North Carolinians have been asked to ‘shelter in place’ before; this is not that.

Until this week, it had been a little more than six months since a government official in North Carolina had urged residents to “shelter in place.”

Gov. Roy Cooper’s message was to people who live along the state’s coastline as Hurricane Dorian approached in early September. The time for evacuations had passed, the governor said, and now people needed to hunker down and stay indoors until the wind and high water were gone.

“If your area is feeling the impacts of Dorian, please stay home and safe,” he said.

That’s what is usually meant by shelter-in-place. Shield yourself from something outside your door, whether it’s a storm, a man with a gun or a cloud of toxic chemicals.

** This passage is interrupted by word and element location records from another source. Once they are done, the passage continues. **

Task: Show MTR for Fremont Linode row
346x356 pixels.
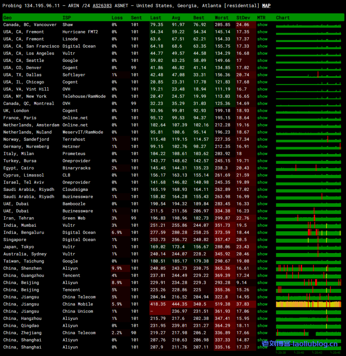Action: [x=262, y=39]
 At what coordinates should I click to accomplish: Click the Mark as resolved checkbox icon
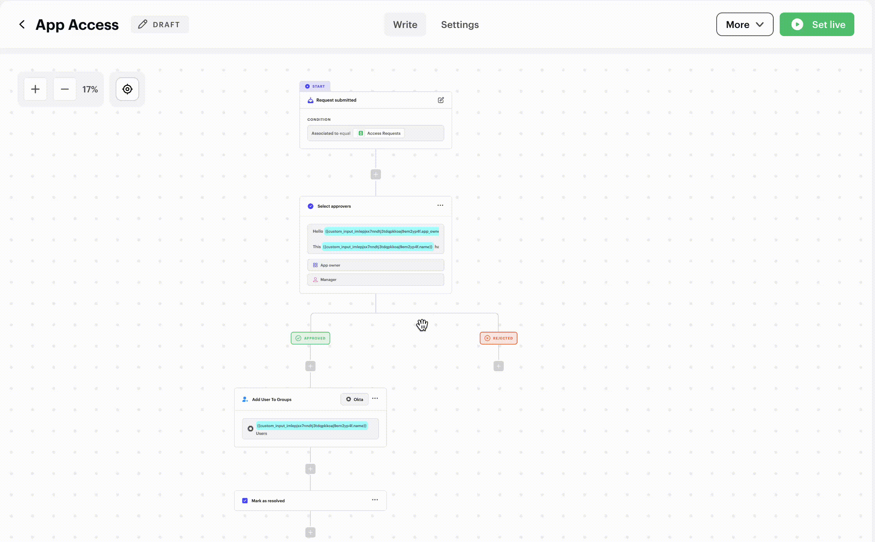point(245,501)
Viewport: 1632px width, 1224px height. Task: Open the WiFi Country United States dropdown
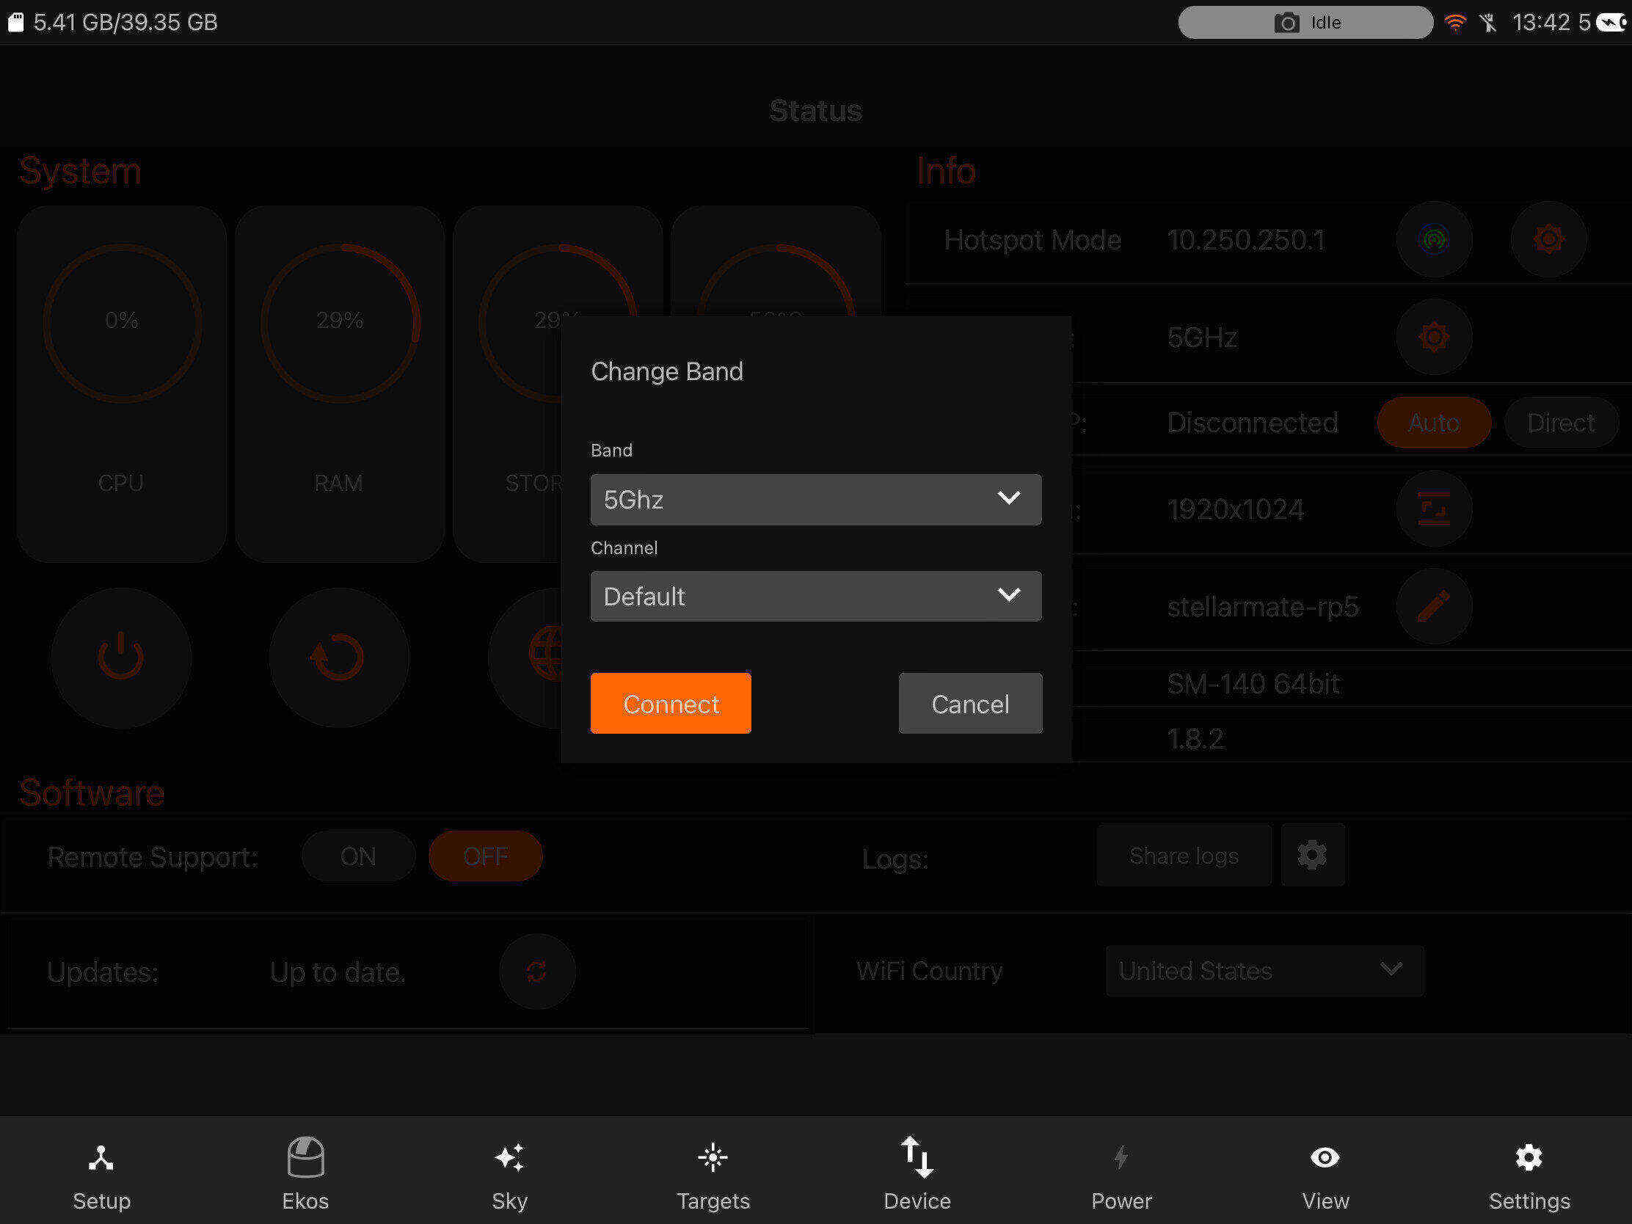[1265, 971]
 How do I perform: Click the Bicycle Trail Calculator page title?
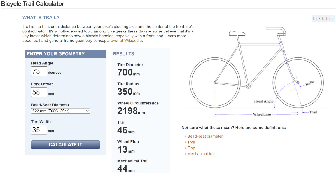point(33,4)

The shelter-in-place and stay-at-home orders being issued in places like Wake and Mecklenburg counties and the city of Durham this week have a different goal of reducing the spread of a communicable disease. In essence, they are to protect us from each other.

The scale and indefinite nature of the orders also make them unusual.

“I don’t know of any precedent for this,” said Tom Birkland, a public policy professor at N.C. State University who studies how natural disasters are managed.

Birkland said curfews are common after natural disasters, sometimes out of misplaced fears of looting but largely to protect people from unsafe conditions. When a chemical depot exploded in Apex in 2006, some nearby residents were ordered to shelter in place until toxic clouds stopped billowing from the complex.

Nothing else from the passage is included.